Insurance and Climate Change: Preparing for uncertainty
Whether it’s too hot, too cold, too windy or too dry, we all love having a good moan about the weather. But organisations working within the insurance industry have more reason than most to complain about our everchanging weather forecasts.
In recent years, extreme weather conditions and natural disasters have risen substantially, not just in the UK but on a global scale. From the wildfires in California to earthquakes in Indonesia to hurricanes in the UK, the entire planet is experiencing these, often unpredictable, events in one way or another. So, what is causing this sharp increase in natural disasters and extreme weather?
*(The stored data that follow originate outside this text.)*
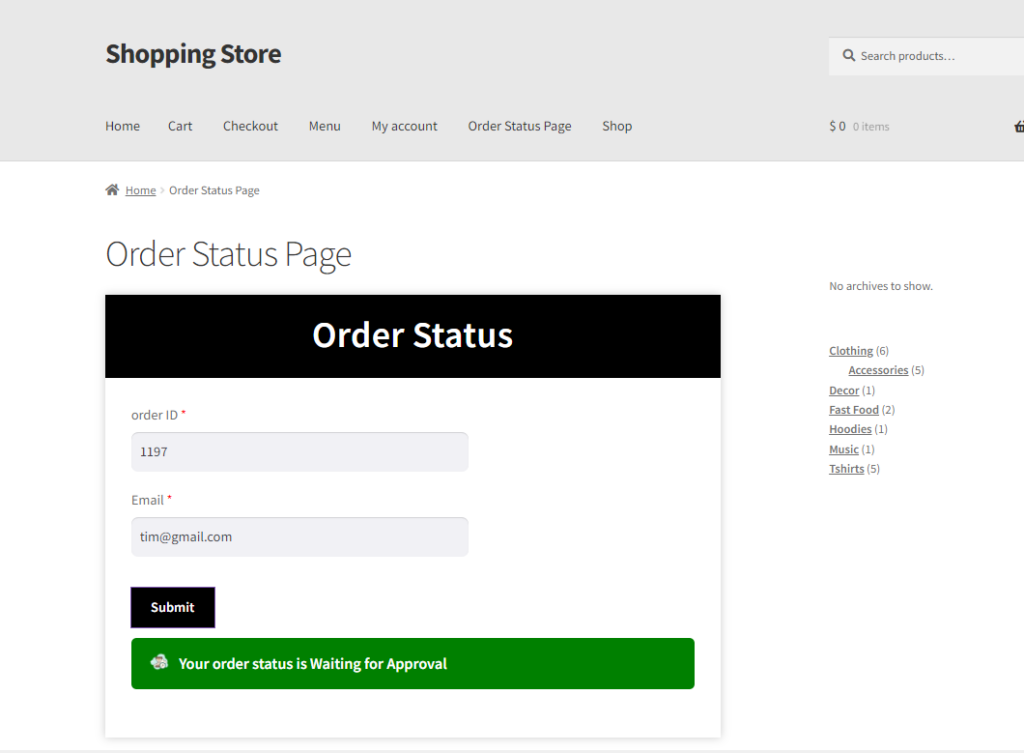Focus the Email input field
1024x753 pixels.
coord(300,537)
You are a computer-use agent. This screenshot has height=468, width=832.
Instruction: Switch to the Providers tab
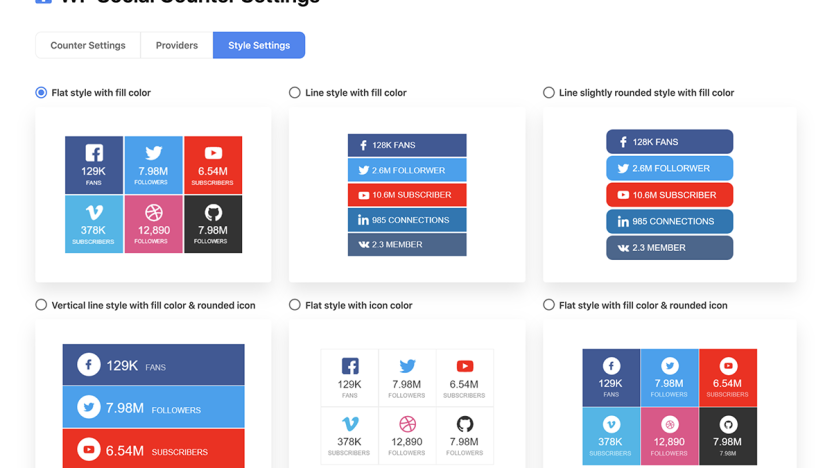coord(177,45)
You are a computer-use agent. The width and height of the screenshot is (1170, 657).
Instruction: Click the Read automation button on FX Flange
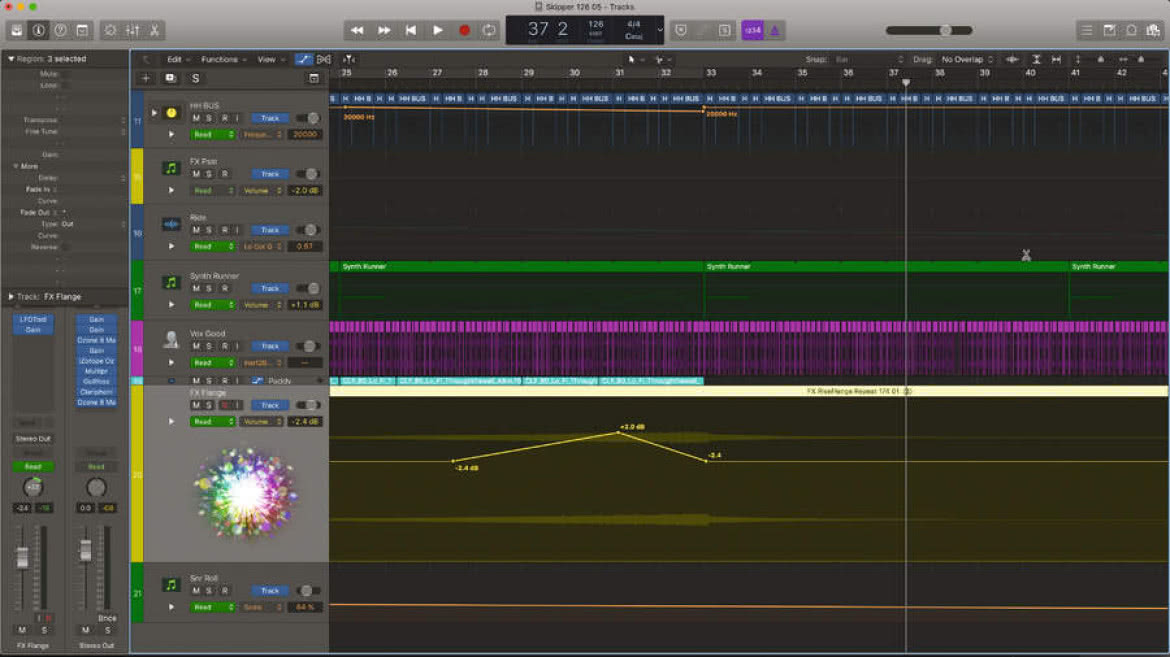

Many people, including those working within the insurance sector, believe that climate change is to blame.
Climate change is exactly what it says on the tin. It’s a significant, long-term change in global or regional climate patterns over a certain period of time. As the climate of a location gets warmer, it alters the nature of its rainfall, evaporation and stream flow to name but a few. Over time, these often slight climate alterations can cause catastrophic weather conditions and natural disasters to occur. Because we can’t reverse the effects of climate change overnight, these extreme weather conditions are likely to get a lot worse before they get better; which means we can expect further destruction and devastation caused by weather on a more frequent scale.
The financial risks of climate change
Unsurprisingly, these types of events are extremely expensive to rectify. According to recent reports, the extreme freeze that hit the UK in early 2018 resulted in insurers having to pay a record amount of £194 million, in just three months, to fix burst pipes. During the same year, an extreme heatwave resulted in over 10,000 UK households claiming for subsidence, at a cost of over £64million by insurers. These are just two examples of the major extreme weather conditions that affected the UK just last year.
But the UK isn’t the only place to feel the effects of climate change. Natural disasters caused around £276 billion in damage globally in 2017 alone, with insurers having to pay out approximately £108 billion to their policyholders. Experts believe that these figures are now likely to increase year on year, meaning that insurance companies need to mitigate the effects of climate change now or face being met with overwhelming losses.
If the risk from wildfires, floods, storms and heatwaves is increasing, the only way insurance companies can sustain themselves if to adjust their premiums accordingly, with many using region as a big factor. For instance, in Florida, a state which is prone to hurricanes, insurance cover is already far higher than in Northern Europe due to the scale and frequency of the events they experience.
However, if the price of premiums is raised too high, it could mean that insurance becomes unaffordable and therefore unavailable for many. This is becoming a major concern for insurance companies. As climate change continues to cause the global temperature to rise and extreme conditions to occur, it could make it increasingly difficult for them to offer the affordable financial protection their customers want and need in modern society; whilst also staying afloat in the market.
There’s also the financial impact it could have on our economy. The UK insurance industry is one of the largest in Europe and comes in third on a global scale. Its total investments equate to around 25% of the UK’s net worth. So, in short, if the insurance industry falls, our economy will be hit, significantly.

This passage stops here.